■ Job item: In the article on Putin's war in Ukraine, why don't the people around Putin pass bad news on to him? Answer in one to three sentences.

■ Extract to read:
=== Begin Enclosure ===
Britain, Europe, NATO, Russia, Ukraine, United States

Is Putin a drowning man?

PUTIN’S WAR IN UKRAINE

Intro: The paranoid dictator has built an impenetrable echo chamber around himself, within which he is told only what he wants to hear

Vladimir Putin’s war to subjugate Ukraine is going from bad to worse for the Russian tyrant.

Originally billed as a three-day “special military operation”, it is now in its fifth year, longer than Russia fought in World War One, and longer than the Soviet Union took to repel then defeat Nazi Germany in World War Two.

Nor is there any end in sight as Putin faces yet another summer of setbacks. The Russian military has long ceased to make any territorial gains in Ukraine and the human toil continues to mount.

British intelligence estimates Russian war deaths at half a million. At least another half a million have suffered horrible, life-changing injuries.

Putin is running out of manpower to replace casualties of over a million. His military is being forced to offer enlistment bonuses of up £60,000.

This sounds like a lot of money to most young Russians – until they discover that the average life expectancy of a new recruit once deployed – after training – on certain sections of the frontline is between just 20 and 35 minutes.

Putin is being forced to consider conscription. But that would make an unpopular war even more disliked.

Ukraine has fanned the war’s unpopularity by taking it to Russia’s home front. Increasingly sophisticated, long-range, lethal drone strikes have hit oil refineries, arms factories and other critical infrastructure deep inside Russian territory. They even managed to cripple an oil refinery in Siberia – 1,200 miles from the Ukrainian frontline.

Almost a third of Russia’s oil-refining capacity has been put out of service, some of it for a long time. Fuel depots have also been destroyed. As a result, there are now fuel shortages in more than a dozen regions across the country, even in Moscow (normally shielded from such inconveniences), where bad-tempered drivers are queuing ever longer for fuel.

There are now plans to import gasoline, quite an embarrassment for a country which pumps out 9 million barrels of crude oil a day.

It’s even worse in Crimea, which Putin annexed from Ukraine in 2014. The peninsula is home to a massive Russian military presence, a vital bridgehead supplying Russian forces on the frontline.

But a relentless series of Ukrainian strikes using new, more powerful, semi-autonomous drones on roads, bridges, railways and ferries has effectively isolated Crimea from Russian-occupied eastern Ukraine.

The drones stalk petrol tankers and military vehicles travelling on the main highways in and out of Crimea. Unsurprisingly, freight traffic has collapsed. The ferries have stopped. Fuel is scarce. And blackouts are common. Russia has even had to remove its powerful Black Sea fleet from Crimea to put it out of harm’s way. Quite the humiliation, since Ukraine doesn’t even have a navy.

It’s not clear how much Putin knows about any of this. The paranoid dictator has built an impenetrable echo chamber around himself, within which he is told only what he wants to hear.

It is populated by a mixture of senior military lackeys and old cronies from his KGB days. Bad news, they have easily worked out, isn’t a career-enhancing move. So they don’t give him any. They even produce a specially sanitised, bespoke version of the news for his delectation.
=== End Enclosure ===
■ Extracted material:
=== Begin Enclosure ===
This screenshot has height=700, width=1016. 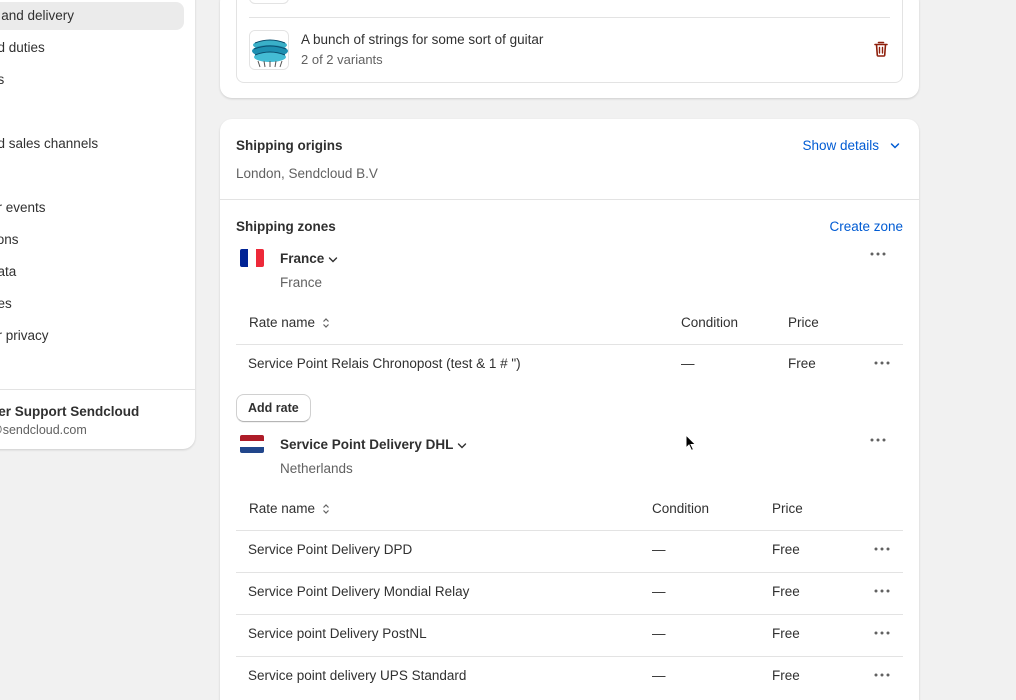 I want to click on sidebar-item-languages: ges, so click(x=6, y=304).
=== End Enclosure ===
=== Begin Enclosure ===
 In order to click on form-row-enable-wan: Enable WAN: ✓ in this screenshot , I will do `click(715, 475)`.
=== End Enclosure ===
=== Begin Enclosure ===
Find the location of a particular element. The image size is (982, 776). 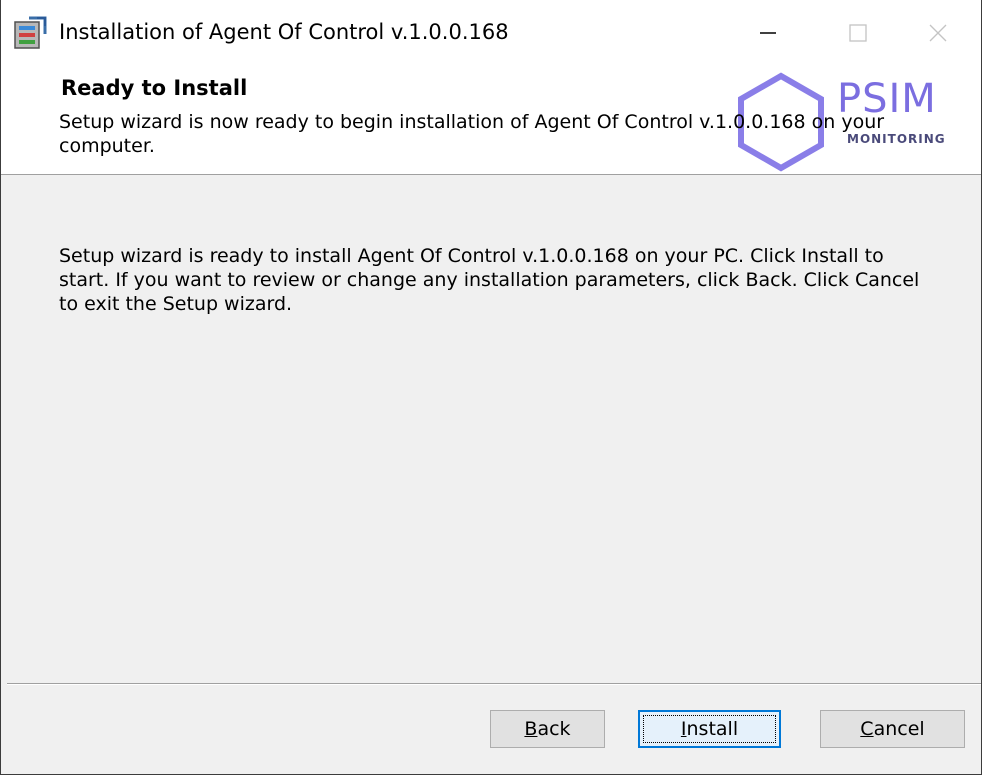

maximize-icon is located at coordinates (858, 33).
=== End Enclosure ===
■ Answer below: His circle of senior military lackeys and old KGB cronies has worked out that bringing him bad news isn't a career-enhancing move. So they don't give him any.